PROBLEM STATEMENT: Please reproduce each of the following items verbatim, line for line.

===== LISTED ENTRIES

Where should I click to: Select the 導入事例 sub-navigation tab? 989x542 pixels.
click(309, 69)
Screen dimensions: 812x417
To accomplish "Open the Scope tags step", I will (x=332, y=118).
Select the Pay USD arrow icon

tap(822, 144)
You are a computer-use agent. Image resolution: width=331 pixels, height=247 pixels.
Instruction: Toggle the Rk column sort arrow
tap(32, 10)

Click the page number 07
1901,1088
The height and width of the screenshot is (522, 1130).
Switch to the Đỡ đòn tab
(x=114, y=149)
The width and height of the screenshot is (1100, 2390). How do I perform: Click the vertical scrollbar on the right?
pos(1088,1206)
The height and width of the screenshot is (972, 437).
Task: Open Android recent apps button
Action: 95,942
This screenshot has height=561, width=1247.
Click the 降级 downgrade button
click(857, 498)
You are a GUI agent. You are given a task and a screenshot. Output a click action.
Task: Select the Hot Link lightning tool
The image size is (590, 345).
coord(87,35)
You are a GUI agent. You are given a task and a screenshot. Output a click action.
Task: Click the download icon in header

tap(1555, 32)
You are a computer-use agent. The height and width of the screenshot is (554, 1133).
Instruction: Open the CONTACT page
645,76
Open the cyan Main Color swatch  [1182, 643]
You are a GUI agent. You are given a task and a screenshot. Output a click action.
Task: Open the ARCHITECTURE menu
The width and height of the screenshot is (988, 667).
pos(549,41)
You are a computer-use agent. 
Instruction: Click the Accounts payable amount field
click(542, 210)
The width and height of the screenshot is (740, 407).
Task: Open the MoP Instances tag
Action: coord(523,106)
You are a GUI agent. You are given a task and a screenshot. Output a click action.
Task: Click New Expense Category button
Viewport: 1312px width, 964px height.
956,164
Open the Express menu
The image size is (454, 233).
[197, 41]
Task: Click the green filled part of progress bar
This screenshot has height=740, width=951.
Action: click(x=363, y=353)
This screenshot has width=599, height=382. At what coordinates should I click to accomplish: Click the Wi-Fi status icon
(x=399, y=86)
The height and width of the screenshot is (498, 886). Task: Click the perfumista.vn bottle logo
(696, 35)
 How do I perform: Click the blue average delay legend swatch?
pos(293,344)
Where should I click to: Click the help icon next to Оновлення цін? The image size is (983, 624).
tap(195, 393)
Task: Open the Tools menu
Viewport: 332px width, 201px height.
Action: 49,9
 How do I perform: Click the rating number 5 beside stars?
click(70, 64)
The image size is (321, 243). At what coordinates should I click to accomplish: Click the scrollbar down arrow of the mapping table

==========

ANSWER BELOW:
Where should I click to: Select the 導入事例 sub-navigation tab? 989x542 pixels.
click(309, 69)
Screen dimensions: 812x417
To accomplish "Open the Scope tags step", I will (x=332, y=118).
Select the Pay USD arrow icon

tap(822, 144)
You are a computer-use agent. Image resolution: width=331 pixels, height=247 pixels.
Instruction: Toggle the Rk column sort arrow
tap(32, 10)

Click the page number 07
1901,1088
The height and width of the screenshot is (522, 1130).
Switch to the Đỡ đòn tab
(x=114, y=149)
The width and height of the screenshot is (1100, 2390). How do I perform: Click the vertical scrollbar on the right?
pos(1088,1206)
The height and width of the screenshot is (972, 437).
Task: Open Android recent apps button
Action: 95,942
This screenshot has height=561, width=1247.
Click the 降级 downgrade button
click(857, 498)
You are a GUI agent. You are given a task and a screenshot. Output a click action.
Task: Select the Hot Link lightning tool
The image size is (590, 345).
coord(87,35)
You are a GUI agent. You are given a task and a screenshot. Output a click action.
Task: Click the download icon in header

tap(1555, 32)
You are a computer-use agent. The height and width of the screenshot is (554, 1133).
Instruction: Open the CONTACT page
645,76
Open the cyan Main Color swatch  [1182, 643]
You are a GUI agent. You are given a task and a screenshot. Output a click action.
Task: Open the ARCHITECTURE menu
The width and height of the screenshot is (988, 667).
pos(549,41)
You are a computer-use agent. 
Instruction: Click the Accounts payable amount field
click(542, 210)
The width and height of the screenshot is (740, 407).
Task: Open the MoP Instances tag
Action: coord(523,106)
You are a GUI agent. You are given a task and a screenshot. Output a click action.
Task: Click New Expense Category button
Viewport: 1312px width, 964px height.
956,164
Open the Express menu
The image size is (454, 233).
[197, 41]
Task: Click the green filled part of progress bar
This screenshot has height=740, width=951.
Action: click(x=363, y=353)
This screenshot has width=599, height=382. At what coordinates should I click to accomplish: Click the Wi-Fi status icon
(x=399, y=86)
The height and width of the screenshot is (498, 886). Task: Click the perfumista.vn bottle logo
(696, 35)
 How do I perform: Click the blue average delay legend swatch?
pos(293,344)
Where should I click to: Click the help icon next to Оновлення цін? The image size is (983, 624).
tap(195, 393)
Task: Open the Tools menu
Viewport: 332px width, 201px height.
Action: 49,9
 How do I perform: Click the rating number 5 beside stars?
click(70, 64)
The image size is (321, 243). At what coordinates should I click to accomplish: Click the scrollbar down arrow of the mapping table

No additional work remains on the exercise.